- [Stated exercise]: Reproduce every line of the records, requests included, starting with the line that contains "Viewport: 1357px width, 688px" and continuing through the end of the records. Shift each coordinate in the answers by adding 116 to it.
##############################
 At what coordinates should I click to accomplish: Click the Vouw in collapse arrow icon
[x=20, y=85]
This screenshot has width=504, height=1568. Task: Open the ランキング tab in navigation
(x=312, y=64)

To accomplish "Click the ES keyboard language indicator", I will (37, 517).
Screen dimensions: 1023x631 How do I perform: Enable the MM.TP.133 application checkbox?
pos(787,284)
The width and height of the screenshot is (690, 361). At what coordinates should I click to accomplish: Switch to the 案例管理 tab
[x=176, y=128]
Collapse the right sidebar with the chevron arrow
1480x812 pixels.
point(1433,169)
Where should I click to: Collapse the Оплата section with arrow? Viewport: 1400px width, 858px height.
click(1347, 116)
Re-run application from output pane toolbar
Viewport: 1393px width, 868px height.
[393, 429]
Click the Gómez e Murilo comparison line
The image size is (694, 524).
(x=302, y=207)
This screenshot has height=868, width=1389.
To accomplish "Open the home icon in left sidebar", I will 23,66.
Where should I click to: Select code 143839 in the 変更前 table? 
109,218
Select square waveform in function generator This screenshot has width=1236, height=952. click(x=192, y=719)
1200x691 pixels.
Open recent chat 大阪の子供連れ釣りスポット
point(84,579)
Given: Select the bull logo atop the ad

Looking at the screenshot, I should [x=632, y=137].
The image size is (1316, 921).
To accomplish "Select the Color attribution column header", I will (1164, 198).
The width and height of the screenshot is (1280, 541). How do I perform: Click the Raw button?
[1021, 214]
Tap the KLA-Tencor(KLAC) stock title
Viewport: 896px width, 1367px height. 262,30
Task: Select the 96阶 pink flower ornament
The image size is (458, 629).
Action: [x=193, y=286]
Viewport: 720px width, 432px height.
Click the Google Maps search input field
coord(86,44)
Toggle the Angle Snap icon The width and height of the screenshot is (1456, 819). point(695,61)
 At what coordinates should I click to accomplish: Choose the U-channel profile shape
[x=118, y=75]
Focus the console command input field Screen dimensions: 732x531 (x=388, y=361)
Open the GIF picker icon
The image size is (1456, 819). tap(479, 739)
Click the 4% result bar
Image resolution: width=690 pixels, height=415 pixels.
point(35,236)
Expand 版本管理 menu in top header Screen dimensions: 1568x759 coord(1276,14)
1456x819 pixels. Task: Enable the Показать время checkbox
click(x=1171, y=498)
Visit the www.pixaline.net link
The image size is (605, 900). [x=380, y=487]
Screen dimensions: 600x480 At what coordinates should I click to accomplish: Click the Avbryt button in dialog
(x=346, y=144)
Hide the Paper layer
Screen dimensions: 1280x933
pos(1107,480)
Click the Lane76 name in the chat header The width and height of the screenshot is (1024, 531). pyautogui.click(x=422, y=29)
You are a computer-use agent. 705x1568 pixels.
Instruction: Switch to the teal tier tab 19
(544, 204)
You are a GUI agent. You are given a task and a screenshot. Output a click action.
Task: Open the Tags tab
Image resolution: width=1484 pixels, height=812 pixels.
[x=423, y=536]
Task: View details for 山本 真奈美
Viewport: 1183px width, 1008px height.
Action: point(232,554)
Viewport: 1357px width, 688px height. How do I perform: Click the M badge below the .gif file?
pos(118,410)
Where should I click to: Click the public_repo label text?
##############################
- [Full answer]:
Viewport: 1357px width, 688px height. How do I perform: Click the M badge below the .gif file?
pos(234,526)
Where should I click to: Click the public_repo label text?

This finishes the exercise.